**Problem to solve**: Determine how many lines of the entries contain "target". Reply with that number alone.

Pixel coordinate grounding data
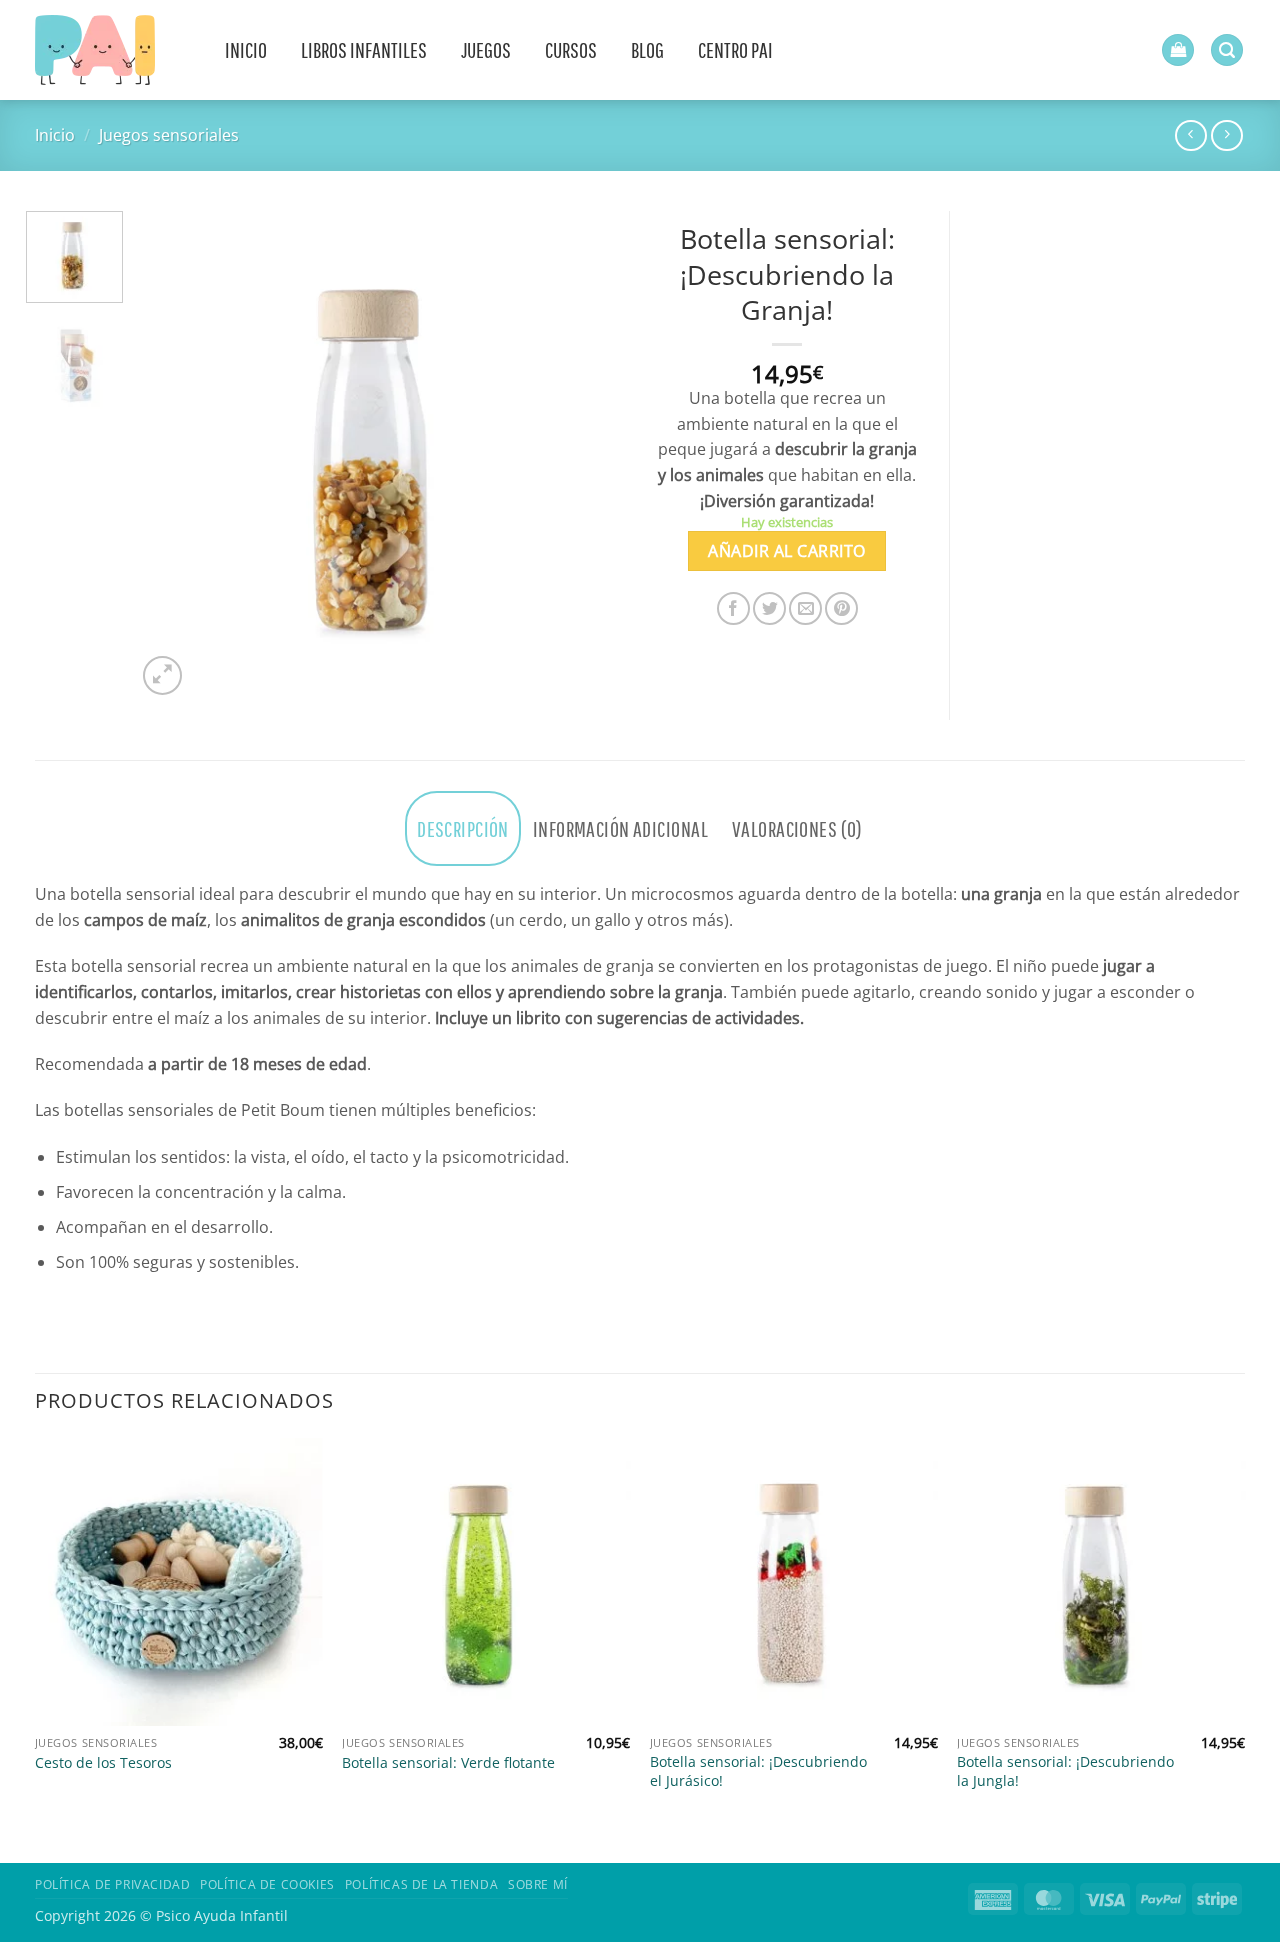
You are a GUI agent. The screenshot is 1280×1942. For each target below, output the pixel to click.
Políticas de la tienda (421, 1884)
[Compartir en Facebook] (733, 608)
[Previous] (171, 456)
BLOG (647, 49)
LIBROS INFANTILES (364, 49)
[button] (1178, 50)
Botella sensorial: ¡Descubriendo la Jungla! (1065, 1771)
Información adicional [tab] (620, 828)
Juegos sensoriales (169, 135)
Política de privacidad (112, 1884)
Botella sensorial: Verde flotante (448, 1763)
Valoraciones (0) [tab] (797, 828)
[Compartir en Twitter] (769, 608)
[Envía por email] (805, 608)
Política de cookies (267, 1884)
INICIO (246, 49)
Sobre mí (538, 1884)
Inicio (55, 135)
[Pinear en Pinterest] (841, 608)
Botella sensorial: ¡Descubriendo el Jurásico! (758, 1771)
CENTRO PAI (735, 49)
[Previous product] (1226, 135)
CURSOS (571, 49)
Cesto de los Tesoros (103, 1763)
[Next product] (1190, 135)
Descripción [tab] (463, 828)
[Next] (590, 456)
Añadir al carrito (786, 551)
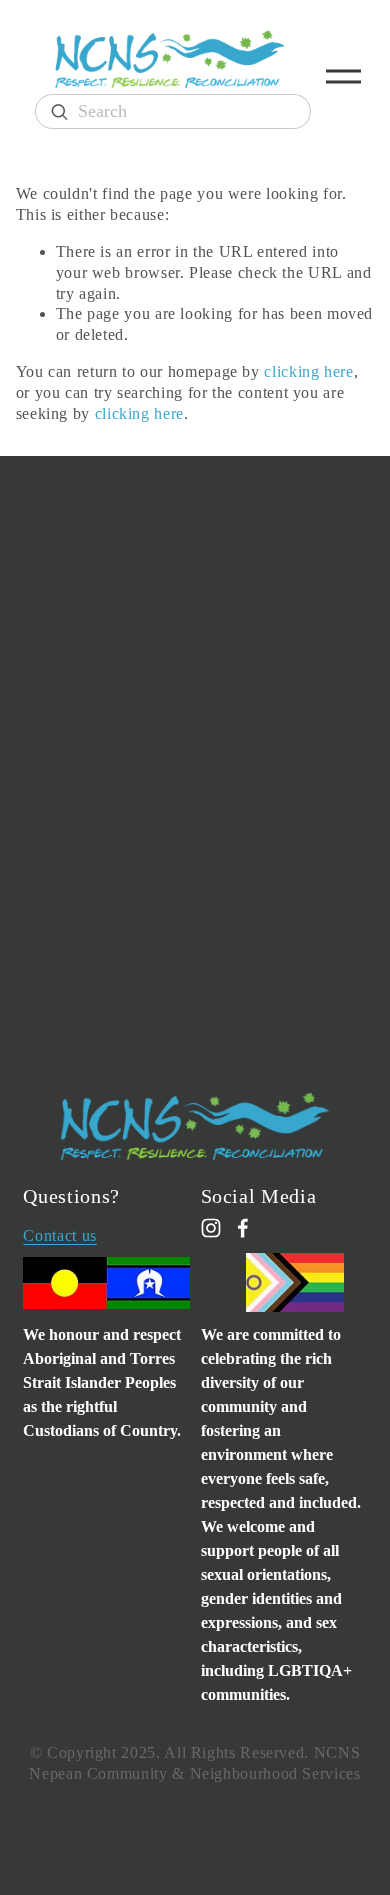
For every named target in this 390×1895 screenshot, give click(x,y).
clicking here (308, 371)
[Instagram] (211, 1228)
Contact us (59, 1235)
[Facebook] (243, 1228)
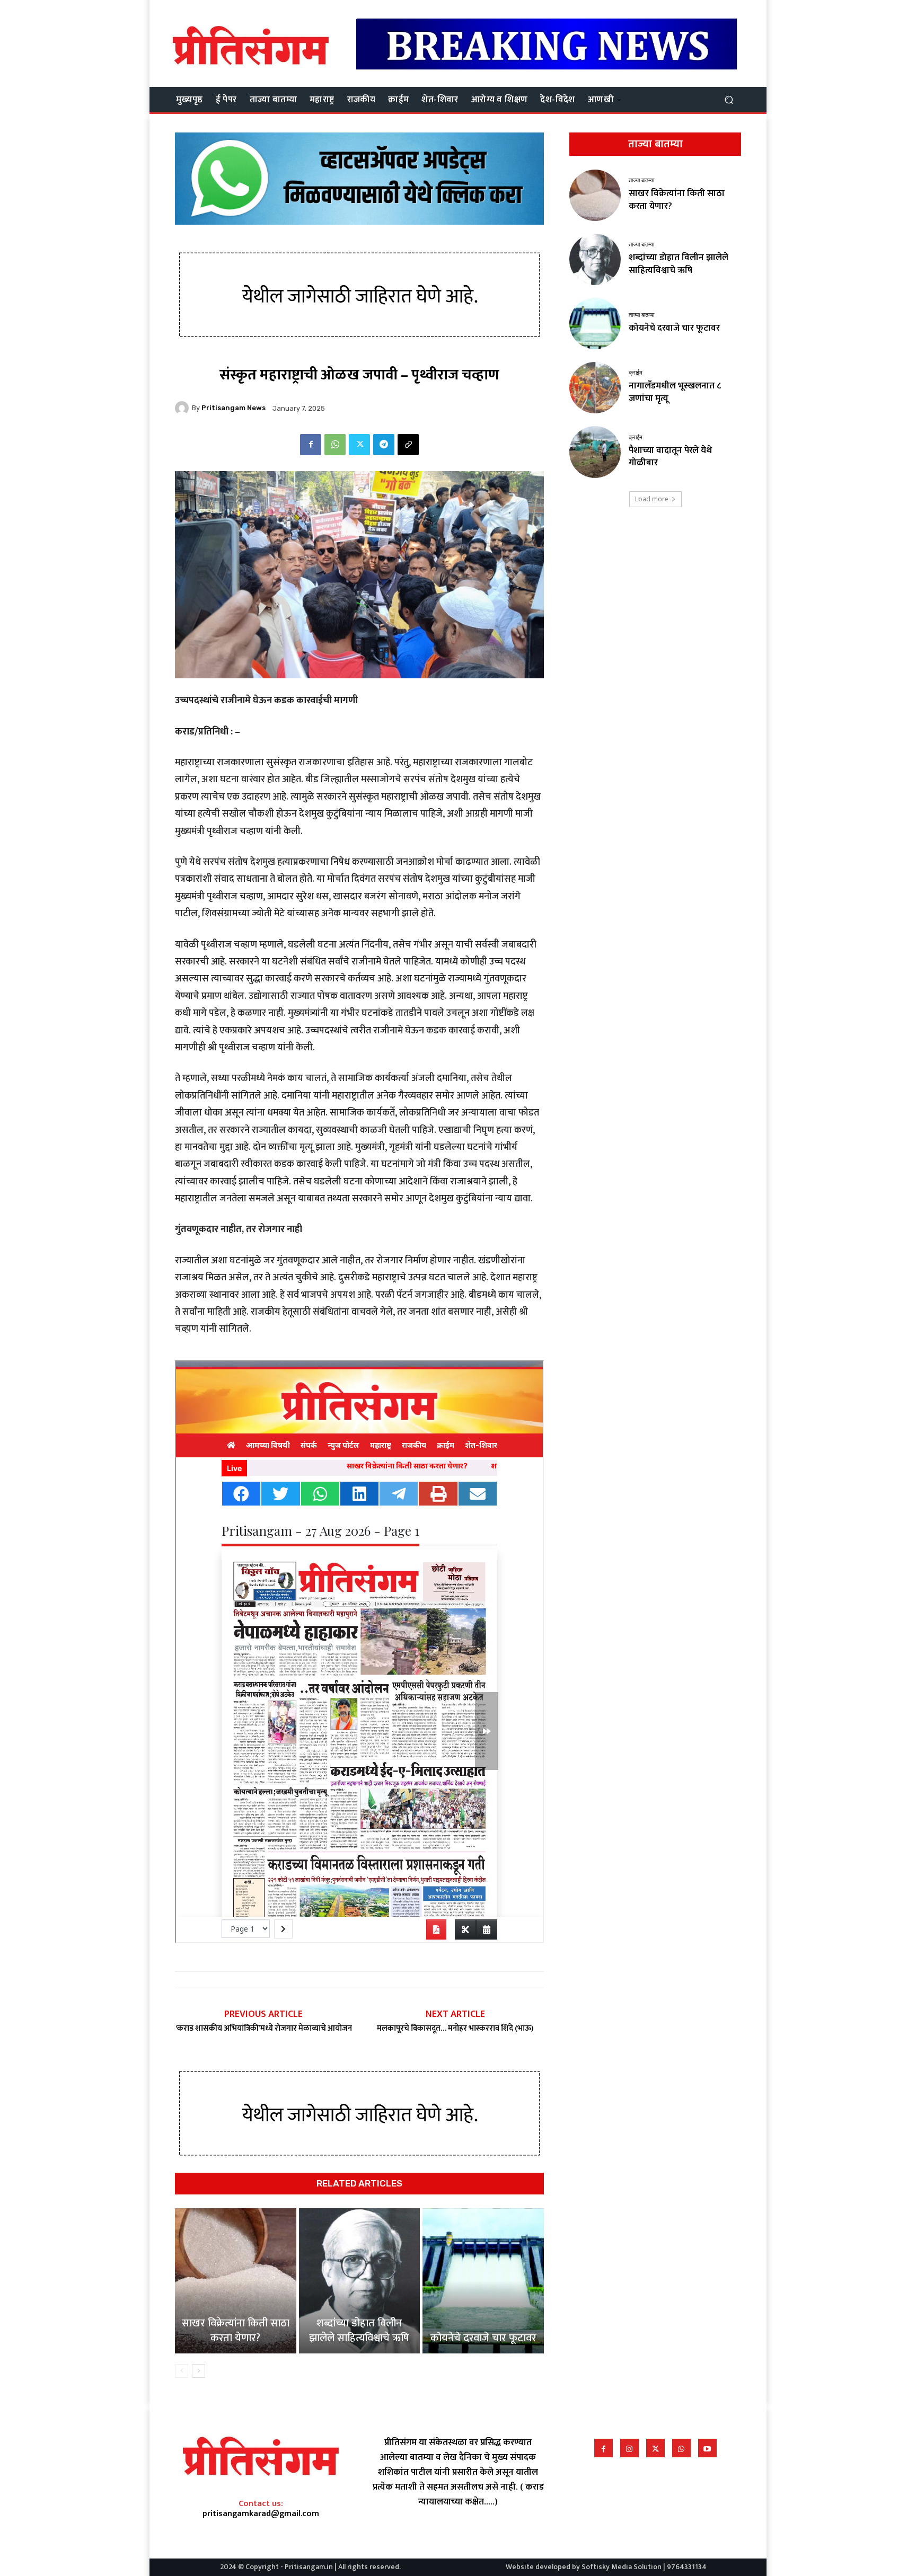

**Written reply**: 2